Data records:
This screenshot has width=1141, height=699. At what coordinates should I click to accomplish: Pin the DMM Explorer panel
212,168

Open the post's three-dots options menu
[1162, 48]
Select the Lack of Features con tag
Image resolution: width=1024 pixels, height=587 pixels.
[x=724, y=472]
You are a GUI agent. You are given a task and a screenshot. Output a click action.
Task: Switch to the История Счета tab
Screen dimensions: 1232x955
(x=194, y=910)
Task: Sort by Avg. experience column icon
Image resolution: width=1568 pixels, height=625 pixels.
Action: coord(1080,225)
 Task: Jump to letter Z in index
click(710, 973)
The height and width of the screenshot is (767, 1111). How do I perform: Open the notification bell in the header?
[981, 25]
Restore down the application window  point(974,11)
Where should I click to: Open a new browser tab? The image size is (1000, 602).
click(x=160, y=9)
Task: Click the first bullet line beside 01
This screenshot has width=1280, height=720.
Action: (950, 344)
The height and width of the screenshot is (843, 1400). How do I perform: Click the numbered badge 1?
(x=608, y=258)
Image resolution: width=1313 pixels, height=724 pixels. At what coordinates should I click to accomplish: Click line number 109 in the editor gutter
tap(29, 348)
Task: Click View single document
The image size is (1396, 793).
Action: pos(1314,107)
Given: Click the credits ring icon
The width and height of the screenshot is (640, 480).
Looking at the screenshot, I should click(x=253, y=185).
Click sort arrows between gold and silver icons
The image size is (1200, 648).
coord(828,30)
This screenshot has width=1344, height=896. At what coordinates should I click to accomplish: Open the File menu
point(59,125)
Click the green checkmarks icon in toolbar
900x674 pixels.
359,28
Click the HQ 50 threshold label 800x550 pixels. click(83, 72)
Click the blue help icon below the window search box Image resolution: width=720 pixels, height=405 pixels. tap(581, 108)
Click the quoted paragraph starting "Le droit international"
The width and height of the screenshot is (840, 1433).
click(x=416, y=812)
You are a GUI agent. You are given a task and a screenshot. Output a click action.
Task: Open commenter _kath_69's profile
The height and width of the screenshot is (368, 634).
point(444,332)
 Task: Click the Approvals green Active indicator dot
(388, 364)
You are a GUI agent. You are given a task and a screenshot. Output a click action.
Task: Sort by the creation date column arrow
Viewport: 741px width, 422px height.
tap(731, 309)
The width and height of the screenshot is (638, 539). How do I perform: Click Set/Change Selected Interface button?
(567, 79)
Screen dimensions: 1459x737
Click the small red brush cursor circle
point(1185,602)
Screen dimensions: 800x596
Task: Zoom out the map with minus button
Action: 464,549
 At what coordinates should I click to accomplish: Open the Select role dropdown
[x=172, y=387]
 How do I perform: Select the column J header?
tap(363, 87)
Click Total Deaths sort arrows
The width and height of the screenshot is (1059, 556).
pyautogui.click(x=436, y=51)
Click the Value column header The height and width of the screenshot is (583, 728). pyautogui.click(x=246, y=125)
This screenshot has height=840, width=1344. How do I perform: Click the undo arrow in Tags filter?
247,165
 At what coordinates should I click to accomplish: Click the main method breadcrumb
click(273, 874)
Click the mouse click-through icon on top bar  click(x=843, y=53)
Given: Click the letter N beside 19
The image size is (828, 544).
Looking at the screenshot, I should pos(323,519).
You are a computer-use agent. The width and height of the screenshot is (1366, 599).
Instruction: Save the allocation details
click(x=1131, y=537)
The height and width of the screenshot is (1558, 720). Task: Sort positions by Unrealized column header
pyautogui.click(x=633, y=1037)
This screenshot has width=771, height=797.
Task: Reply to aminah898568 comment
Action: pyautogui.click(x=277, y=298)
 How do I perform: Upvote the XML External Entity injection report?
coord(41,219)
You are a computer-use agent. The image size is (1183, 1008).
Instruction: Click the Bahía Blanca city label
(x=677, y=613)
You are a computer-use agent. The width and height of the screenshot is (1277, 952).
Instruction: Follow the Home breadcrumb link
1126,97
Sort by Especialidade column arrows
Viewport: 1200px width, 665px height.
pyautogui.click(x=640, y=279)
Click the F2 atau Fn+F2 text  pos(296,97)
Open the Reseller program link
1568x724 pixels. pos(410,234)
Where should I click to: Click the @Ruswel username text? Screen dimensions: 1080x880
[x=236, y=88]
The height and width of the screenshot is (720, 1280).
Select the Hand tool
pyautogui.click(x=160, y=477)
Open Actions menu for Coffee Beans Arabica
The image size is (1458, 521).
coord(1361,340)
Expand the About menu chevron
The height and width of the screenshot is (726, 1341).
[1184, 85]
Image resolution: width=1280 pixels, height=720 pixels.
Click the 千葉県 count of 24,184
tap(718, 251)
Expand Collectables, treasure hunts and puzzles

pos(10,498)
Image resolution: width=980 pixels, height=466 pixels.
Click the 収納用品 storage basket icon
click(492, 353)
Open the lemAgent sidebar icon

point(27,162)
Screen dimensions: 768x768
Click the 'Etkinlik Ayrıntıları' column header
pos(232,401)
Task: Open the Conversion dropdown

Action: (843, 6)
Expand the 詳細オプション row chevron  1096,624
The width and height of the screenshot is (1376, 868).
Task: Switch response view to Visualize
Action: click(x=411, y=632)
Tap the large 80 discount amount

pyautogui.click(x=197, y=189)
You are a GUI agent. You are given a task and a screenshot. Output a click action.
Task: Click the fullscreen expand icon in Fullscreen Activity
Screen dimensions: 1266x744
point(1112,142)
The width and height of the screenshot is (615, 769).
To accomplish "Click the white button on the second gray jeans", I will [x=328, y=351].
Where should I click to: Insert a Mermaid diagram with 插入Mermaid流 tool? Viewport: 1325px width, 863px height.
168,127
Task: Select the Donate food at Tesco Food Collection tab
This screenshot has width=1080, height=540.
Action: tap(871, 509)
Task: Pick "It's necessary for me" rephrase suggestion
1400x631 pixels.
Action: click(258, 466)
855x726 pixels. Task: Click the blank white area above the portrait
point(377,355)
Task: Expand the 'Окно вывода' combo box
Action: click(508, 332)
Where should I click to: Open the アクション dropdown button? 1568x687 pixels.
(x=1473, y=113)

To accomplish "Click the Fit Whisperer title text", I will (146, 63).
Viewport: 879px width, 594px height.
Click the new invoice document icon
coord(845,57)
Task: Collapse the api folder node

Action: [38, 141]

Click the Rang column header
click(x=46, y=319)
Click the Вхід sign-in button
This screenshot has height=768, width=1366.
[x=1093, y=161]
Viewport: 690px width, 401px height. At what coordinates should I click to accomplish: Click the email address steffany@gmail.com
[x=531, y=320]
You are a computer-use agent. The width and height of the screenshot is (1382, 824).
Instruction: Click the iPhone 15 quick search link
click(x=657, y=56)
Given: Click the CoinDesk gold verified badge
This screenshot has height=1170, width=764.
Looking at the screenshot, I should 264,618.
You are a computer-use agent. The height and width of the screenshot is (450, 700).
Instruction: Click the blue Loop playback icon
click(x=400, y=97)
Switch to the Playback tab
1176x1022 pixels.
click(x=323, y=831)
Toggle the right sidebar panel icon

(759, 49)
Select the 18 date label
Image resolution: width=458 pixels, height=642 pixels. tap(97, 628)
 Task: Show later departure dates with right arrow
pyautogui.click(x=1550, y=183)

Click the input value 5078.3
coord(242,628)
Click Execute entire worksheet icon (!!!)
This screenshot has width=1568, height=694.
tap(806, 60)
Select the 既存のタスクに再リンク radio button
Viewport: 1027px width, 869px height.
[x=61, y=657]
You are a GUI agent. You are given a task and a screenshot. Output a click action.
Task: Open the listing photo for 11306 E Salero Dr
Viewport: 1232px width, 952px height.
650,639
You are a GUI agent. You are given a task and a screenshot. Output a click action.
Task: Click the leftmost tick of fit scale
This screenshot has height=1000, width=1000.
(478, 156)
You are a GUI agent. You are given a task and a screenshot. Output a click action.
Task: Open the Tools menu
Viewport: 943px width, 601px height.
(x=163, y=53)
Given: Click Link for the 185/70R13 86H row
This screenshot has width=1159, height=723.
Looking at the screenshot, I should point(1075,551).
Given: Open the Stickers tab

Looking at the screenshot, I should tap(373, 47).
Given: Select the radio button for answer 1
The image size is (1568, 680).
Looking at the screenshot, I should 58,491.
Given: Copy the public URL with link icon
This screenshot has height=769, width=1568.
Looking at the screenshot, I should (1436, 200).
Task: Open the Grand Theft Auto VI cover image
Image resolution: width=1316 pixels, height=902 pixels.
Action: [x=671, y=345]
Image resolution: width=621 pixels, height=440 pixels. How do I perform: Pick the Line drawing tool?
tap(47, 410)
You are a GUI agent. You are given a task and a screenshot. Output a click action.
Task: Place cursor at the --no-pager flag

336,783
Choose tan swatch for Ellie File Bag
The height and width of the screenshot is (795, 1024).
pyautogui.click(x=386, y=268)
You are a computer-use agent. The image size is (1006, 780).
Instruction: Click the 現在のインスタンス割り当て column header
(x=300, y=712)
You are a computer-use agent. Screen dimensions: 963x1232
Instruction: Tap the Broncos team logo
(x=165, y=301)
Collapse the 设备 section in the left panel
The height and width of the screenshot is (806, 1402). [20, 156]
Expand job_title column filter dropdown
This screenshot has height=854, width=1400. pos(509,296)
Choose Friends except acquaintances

To do:
Exact reproduction is required: output the lines from the start of the entries above through the line with "Task: Sort by Avg. experience column icon".

Result:
This screenshot has width=1141, height=699. At what coordinates should I click to accomplish: Pin the DMM Explorer panel
212,168

Open the post's three-dots options menu
[1162, 48]
Select the Lack of Features con tag
Image resolution: width=1024 pixels, height=587 pixels.
[x=724, y=472]
You are a GUI agent. You are given a task and a screenshot. Output a click action.
Task: Switch to the История Счета tab
Screen dimensions: 1232x955
(x=194, y=910)
Task: Sort by Avg. experience column icon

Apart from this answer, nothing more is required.